**Document passage:**
■ ■ ■ ■ ■
Sunday, February 7, 2010

KeikoXK.Co. ...and blogs

At the end of chapter five, Fortun relates a joke told by Kári: "Keiko is my offensive linesman [...] running interference for me. He's keeping me out of the papers for a while." (64) It's not until chapter eight that Keiko is examined in depth, but thoughout the chapter Fortun makes an increasingly strong case concerning the "KeikoXK.Co." chiasmus. The two are folded into each other.

What strikes me about the story of Keiko -- and by extension, the story of K.Co. -- is the technological state of the media during this particular period. I remember watching Free Willy and Free Willy 2 as a child, and I remember being vaguely aware of Keiko's trip "home". I do not, however, have a meaningful grasp of how the media that covered these events must have functioned -- i.e. without widespread camera phones, without blogs, and so on. It seems strange to me to think of turning to only a few sources for my daily news.

But the story of Keiko and K.Co. is placed before the widespread use of these news technologies, and this is evidenced with particular strength in Kári's joke about Keiko's "interference". The implication is, of course, that the media as a whole cannot focus on more than a single subject at a time; the news is (at least topically) hegemonic. This is a story from a time when the media was a whole -- not fractured.
■ ■ ■ ■ ■
**Tasks for this exercise:**
(1) Substitute "smartphones" for "camera phones" in the blog post about Keiko, and give the post again starting at "What strikes me" and ending at "my daily news.".
(2) Check each statement against the blog post about Keiko, answering yes or no and quoting the deciding words. (a) The writer watched Free Willy as a child. (b) Keiko is examined in depth in chapter five. (c) The writer describes the media of that period as fractured.
(3) Write the next part of the blog post about Keiko and K.Co., picking up after its final sentence.

[Extracted records]
■ ■ ■ ■ ■
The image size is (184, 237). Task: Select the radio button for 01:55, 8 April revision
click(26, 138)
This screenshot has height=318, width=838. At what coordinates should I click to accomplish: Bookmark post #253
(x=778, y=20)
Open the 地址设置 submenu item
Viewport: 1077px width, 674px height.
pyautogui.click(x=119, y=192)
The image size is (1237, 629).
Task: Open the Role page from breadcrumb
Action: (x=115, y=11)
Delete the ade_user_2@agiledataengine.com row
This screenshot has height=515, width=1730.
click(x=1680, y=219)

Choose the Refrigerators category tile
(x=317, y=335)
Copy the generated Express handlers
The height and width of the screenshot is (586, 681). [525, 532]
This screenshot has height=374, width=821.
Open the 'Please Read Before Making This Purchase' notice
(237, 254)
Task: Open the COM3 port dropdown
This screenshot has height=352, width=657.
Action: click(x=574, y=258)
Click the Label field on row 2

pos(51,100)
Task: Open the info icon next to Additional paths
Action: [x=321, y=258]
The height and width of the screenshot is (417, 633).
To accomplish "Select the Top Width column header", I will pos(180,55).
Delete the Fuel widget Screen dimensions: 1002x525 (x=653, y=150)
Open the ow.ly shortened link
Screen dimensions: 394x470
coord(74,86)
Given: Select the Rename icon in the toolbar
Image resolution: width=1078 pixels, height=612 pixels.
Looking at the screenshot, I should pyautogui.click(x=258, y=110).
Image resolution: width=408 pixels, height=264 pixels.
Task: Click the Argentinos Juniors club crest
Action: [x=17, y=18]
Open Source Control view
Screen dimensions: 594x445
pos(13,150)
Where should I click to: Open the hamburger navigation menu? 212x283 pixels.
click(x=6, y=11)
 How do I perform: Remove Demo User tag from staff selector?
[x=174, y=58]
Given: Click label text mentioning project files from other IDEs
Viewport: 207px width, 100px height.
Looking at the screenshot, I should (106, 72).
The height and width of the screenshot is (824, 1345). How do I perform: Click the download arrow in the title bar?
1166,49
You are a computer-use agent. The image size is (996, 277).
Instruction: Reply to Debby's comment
■ ■ ■ ■ ■
**Answers by item:**
(1)
What strikes me about the story of Keiko -- and by extension, the story of K.Co. -- is the technological state of the media during this particular period. I remember watching Free Willy and Free Willy 2 as a child, and I remember being vaguely aware of Keiko's trip "home". I do not, however, have a meaningful grasp of how the media that covered these events must have functioned -- i.e. without widespread smartphones, without blogs, and so on. It seems strange to me to think of turning to only a few sources for my daily news.

(2)
(a) Yes: "I remember watching Free Willy and Free Willy 2 as a child"
(b) No: "It's not until chapter eight that Keiko is examined in depth"
(c) No: "This is a story from a time when the media was a whole -- not fractured."

(3)
I wonder, then, if the same kinds of promises and the same kinds of promissory rhetoric could be employed in the age of the blog. Now certainly, the media -- even grassroots media -- is fairly single minded, but it is hard to imagine a complete lack of critical Icelandic bloggers. It is hard to imagine no one sitting in front of a screen in a dark room, blogging away about the evils of deCode. If the media is fractured, surely some would keep their focus on Kári rather than Keiko?

This is, of course, all speculation; there is no way to know if a change in media configuration would have drastically altered the events documented in Promising Genomics. Still, I think it important to note that it is not only the rapidity of change in genomics that is relevant to its practice, but also the rapidity of change in the wider technological world that is relevant. New technologies, or the new use of technologies, may substantially change one of the "rings" of Model 2, which in turn may substantially change genomics.

I guess this means that to truly grasp genomics, our view must be very broad.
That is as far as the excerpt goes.